DATA FOR REVIEW:
▽

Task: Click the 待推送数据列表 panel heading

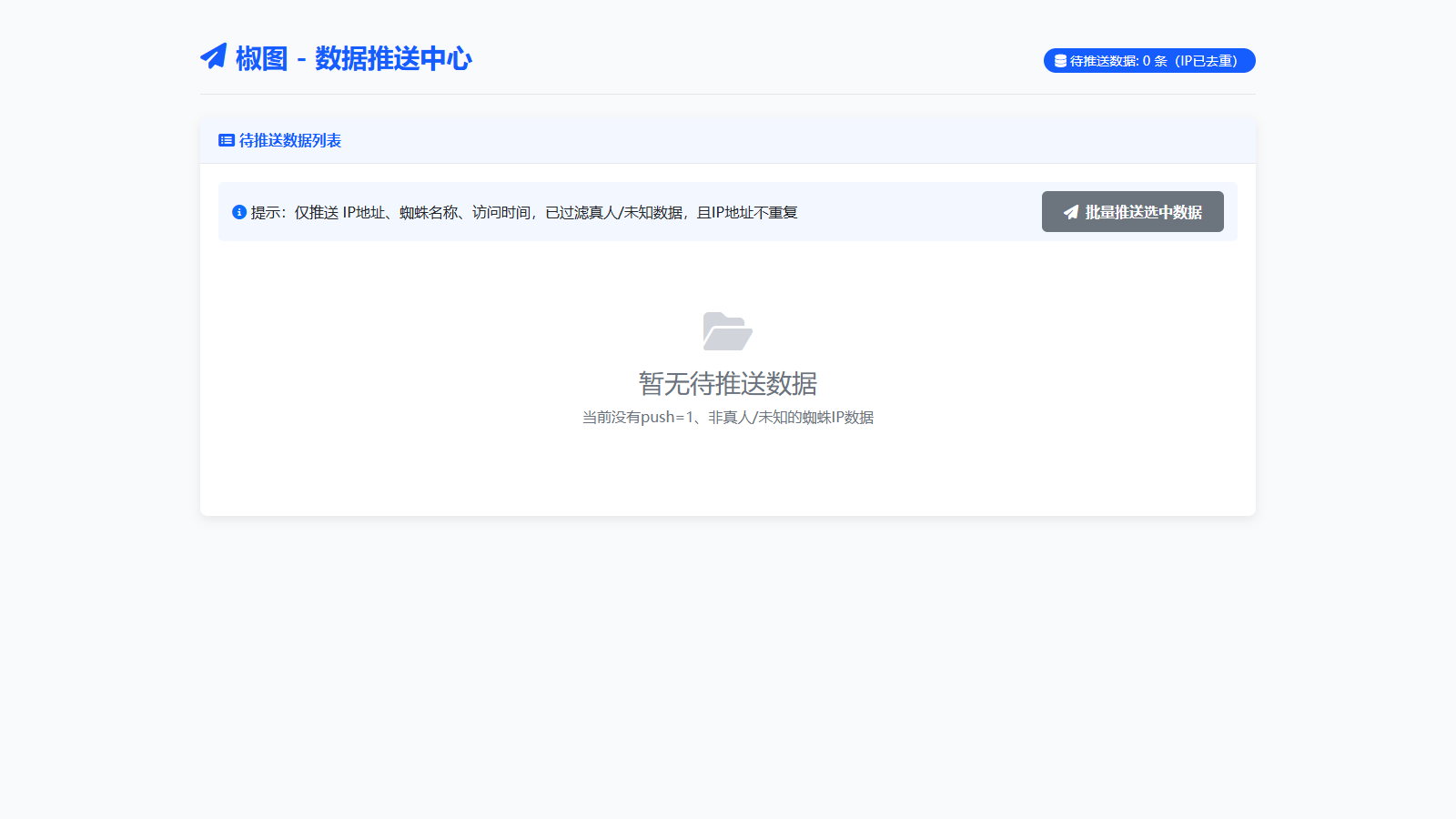Action: point(289,140)
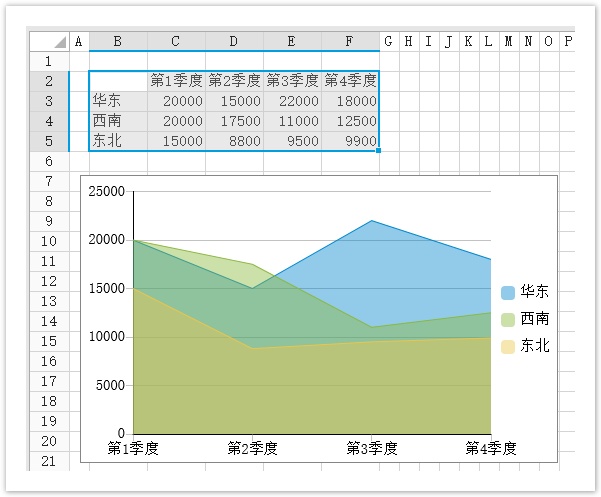Select column F header

click(350, 41)
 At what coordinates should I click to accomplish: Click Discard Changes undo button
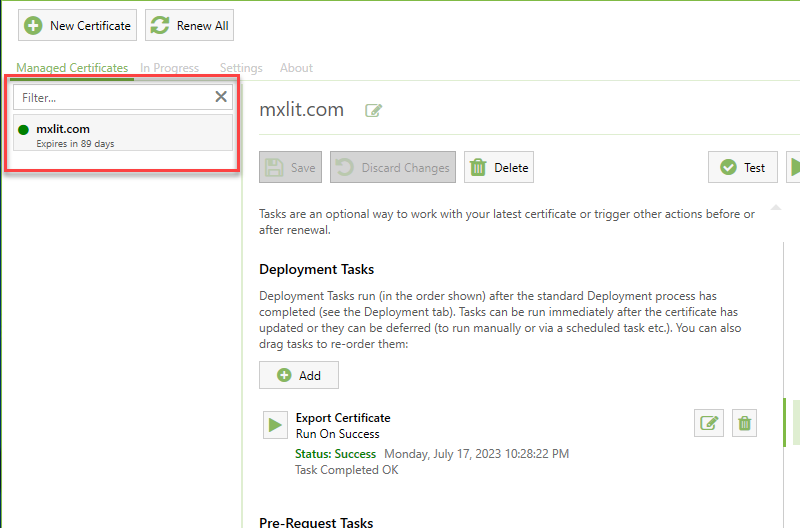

△

EXERCISE GOAL:
Could each line of the data be written out exactly, with no pictures included?

EXERCISE ANSWER:
Task: Click the 待推送数据列表 panel heading

Action: point(289,140)
Select column F header

click(350, 41)
 At what coordinates should I click to accomplish: Click Discard Changes undo button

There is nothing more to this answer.